Government cracks down on employment scams

Washington Post Staff Writer
Wednesday, March 2, 2011; 10:50 PM

The Federal Trade Commission has shut down operations at about a dozen companies that the agency said promised to help people find work but instead took their money.

The crackdown, announced Wednesday, was part of a yearlong sweep dubbed "Operation Empty Promises" that focused on rooting out employment scams. The Justice Department, the Postal Inspection Service and state law enforcement agencies also participated in the sweep, investigating more than 90 cases since last spring.

"While they were promising work, they were working over their victims," said David Vladeck, director of consumer protection at the FTC. He added that the companies "capitalize on the universal need for steady work and a stable income."

Since FTC Chairman Jon Leibowitz took over in 2009, the agency has targeted what it calls "last-dollar scams" that take advantage of consumers left vulnerable by the recession. Many are unemployed or may be saddled with debt, making them particularly susceptible to promises of guaranteed jobs or opportunities to work at home, officials said.

"In these difficult times, it is the fraudsters who find their window of opportunity," said Tony West, assistant attorney general for the Justice Department's civil division. Two companies were temporarily shut down last week after the FTC filed complaints against them in state courts.

The FTC said National Sales Group of Santa Barbara, Calif., advertised fake jobs on and charged applicants a fee for background checks. The company generated more than 17,000 complaints to law enforcement agencies, and CareerBuilder has since dropped the listings.

Another company targeted by the FTC, Ivy Capital, purported to help workers start their own Internet businesses and earn up to $10,000 a month. But the FTC said the Las Vegas-based firm instead defrauded consumers out of $40 million in fees for services such as tax advice and access to credit that were never delivered.

Tom Bernard of Florida said he signed up for Ivy Capital's program in June 2009 after he was laid off from his job. He spent roughly $12,000 on online seminars and fees before deciding that the program wasn't working and demanding his money back, he said. The company was only willing to refund $400, and Bernard said he has been trying to pay off his credit card ever since and is still unemployed.

He said he had thought the program "would be a way to help tide me over."

The FTC filed its complaint last week against Ivy Capital. The most recent post on Ivy Capital's Web site is from late 2009, and no one connected to the company could be reached for comment. An attorney for National Sales Group said he had no comment on the complaint. Although the FTC can halt business at a company it thinks is questionable, a court must decide whether it has violated the law.

"The announcement of these actions today is going to continue to be a warning bell for all of these advertisers," said Jeff Ifrah, a lawyer who specializes in white-collar defense. But, he added, "I think the FTC has a responsibility to communicate to the public with greater clarity as to what it considers to be deceptive."

Seven other employment cases brought by the FTC were closed as part of the sweep through settlements with the companies or court orders against them. They include La Association Nacional de Trabajo, Darling Angel Pin Creations, Global U.S. Resources, U.S. Work Alliance, Preferred Platinum Services Network, Abili-Staff and Entertainment Work.

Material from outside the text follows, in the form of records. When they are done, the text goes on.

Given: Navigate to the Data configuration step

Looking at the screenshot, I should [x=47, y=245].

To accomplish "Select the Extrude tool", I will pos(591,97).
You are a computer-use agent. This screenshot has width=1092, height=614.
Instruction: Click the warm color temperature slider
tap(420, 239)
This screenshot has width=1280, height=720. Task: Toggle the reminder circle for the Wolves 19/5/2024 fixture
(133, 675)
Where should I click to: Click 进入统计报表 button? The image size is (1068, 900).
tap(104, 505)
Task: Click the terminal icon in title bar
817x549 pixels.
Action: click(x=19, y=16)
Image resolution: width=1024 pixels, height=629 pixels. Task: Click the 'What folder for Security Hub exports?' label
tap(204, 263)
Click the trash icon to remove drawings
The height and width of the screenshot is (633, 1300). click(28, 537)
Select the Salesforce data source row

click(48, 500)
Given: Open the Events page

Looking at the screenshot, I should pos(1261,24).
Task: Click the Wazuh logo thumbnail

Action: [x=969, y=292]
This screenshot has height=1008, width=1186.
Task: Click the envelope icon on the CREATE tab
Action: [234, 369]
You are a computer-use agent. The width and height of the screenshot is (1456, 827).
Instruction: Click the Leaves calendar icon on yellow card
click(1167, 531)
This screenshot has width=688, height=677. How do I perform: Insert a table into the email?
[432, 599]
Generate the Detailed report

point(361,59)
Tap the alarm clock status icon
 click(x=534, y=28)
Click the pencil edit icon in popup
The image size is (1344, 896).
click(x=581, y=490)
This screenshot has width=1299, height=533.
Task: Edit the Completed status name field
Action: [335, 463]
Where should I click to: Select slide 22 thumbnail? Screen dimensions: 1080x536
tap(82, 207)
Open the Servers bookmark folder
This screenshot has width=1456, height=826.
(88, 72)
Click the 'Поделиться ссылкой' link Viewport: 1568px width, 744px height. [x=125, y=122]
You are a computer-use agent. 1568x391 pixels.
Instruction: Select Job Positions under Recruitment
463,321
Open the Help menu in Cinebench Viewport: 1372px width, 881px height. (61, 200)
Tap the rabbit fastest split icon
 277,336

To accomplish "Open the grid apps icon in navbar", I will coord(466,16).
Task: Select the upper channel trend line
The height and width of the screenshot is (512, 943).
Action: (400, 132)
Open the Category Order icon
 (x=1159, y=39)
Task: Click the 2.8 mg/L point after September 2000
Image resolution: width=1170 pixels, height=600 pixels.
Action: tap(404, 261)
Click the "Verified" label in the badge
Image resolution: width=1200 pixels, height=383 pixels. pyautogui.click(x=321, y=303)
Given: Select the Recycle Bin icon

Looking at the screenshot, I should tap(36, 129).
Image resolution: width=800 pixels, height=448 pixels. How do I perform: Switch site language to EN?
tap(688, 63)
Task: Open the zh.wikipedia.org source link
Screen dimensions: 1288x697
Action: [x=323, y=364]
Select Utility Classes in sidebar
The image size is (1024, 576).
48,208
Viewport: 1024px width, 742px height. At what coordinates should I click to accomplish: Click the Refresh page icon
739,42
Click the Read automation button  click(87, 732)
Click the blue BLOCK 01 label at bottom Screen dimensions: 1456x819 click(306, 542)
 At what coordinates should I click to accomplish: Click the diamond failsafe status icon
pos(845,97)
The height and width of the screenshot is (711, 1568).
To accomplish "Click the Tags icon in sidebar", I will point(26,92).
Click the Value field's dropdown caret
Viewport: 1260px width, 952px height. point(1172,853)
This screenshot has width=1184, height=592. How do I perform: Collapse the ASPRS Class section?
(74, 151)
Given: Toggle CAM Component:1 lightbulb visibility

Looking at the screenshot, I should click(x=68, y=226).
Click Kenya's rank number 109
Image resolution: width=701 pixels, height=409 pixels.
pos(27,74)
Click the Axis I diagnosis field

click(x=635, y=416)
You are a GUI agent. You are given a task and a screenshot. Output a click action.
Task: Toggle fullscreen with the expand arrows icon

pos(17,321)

Meanwhile, the Justice Department won 48 cases involving job scams in the past year and the Postal Inspection Service brought seven civil actions. Agencies in several states, including Maryland, and authorities in the District investigated 28 cases.

West, of the Justice Department, cautioned that it is consumers, not federal agencies, who are on the front lines of fighting fraud. Even if a company is found to have broken laws, consumers often do not get their money back.

"When consumers lose their money in frauds like this, it is very difficult to make them whole," he said.

That has led to another investigation by the FTC and the Justice Department into Business Recovery Services, which claimed to help consumers recover money from other job scams. The firm charged customers an advance fee of as much as $499 and produced few results, the agencies said. The Arizona-based company refused to answer questions about the case.